─── Verilen metin ───
Trump geçen Ağustos'ta "Venezuela için gerekmesi halinde askeri yollar dahil birçok seçeneğimiz var'" demişti.
Ancak Associated Press ajansı, Trump'ın, işgal fikrinde kamuoyu önünde ifade ettiğinden daha ısrarcı olduğunu yazdı.
Ajansa göre, Trump bu açıklamayı yapmadan bir gün önce Oval Ofis'te görüştüğü üst düzey yetkililere, bölge için tehdit oluşturduğunu söyleyerek Nicolas Maduro'yu devirmeyi önerdi.
Adının açıklanmasını istemeyen bir yetkiliye göre, Trump'ın önerisi odadaki herkesi şaşırttı.
Oval Ofis'te dönemin Ulusal Güvenlik Danışmanı H.R. McMaster ve Dışişleri Bakanı Rex Tillerson da vardı.
─── Verilen bilgiler ───
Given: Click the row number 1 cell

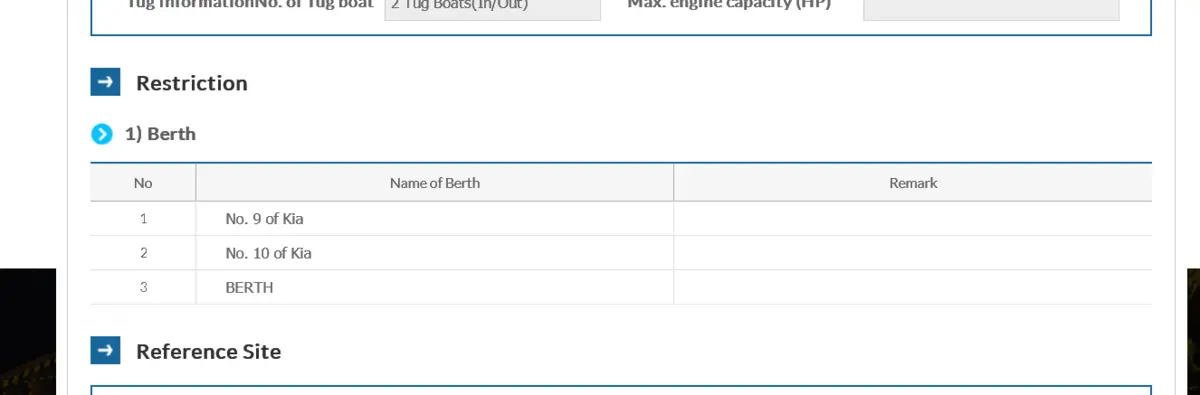Looking at the screenshot, I should (143, 219).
───
_Yapılacak iş:_
Verilen metne göre şu soruları yanıtlayın:
1. Trump'ın geçen Ağustos'taki sözlerine göre Venezuela için hangi yollar dahil birçok seçenek vardı?
2. Trump'ın önerisinin odadaki herkesi şaşırttığını söyleyen kaynak nasıl tanımlanıyor?
3. Oval Ofis'te bulunan Ulusal Güvenlik Danışmanı ile Dışişleri Bakanı kimlerdi?
Yanıtlarınızı yalnızca verilen metne dayandırın.

_Görevin sonucu:_
1. Askeri yollar.
2. Adının açıklanmasını istemeyen bir yetkili.
3. Ulusal Güvenlik Danışmanı H.R. McMaster, Dışişleri Bakanı Rex Tillerson.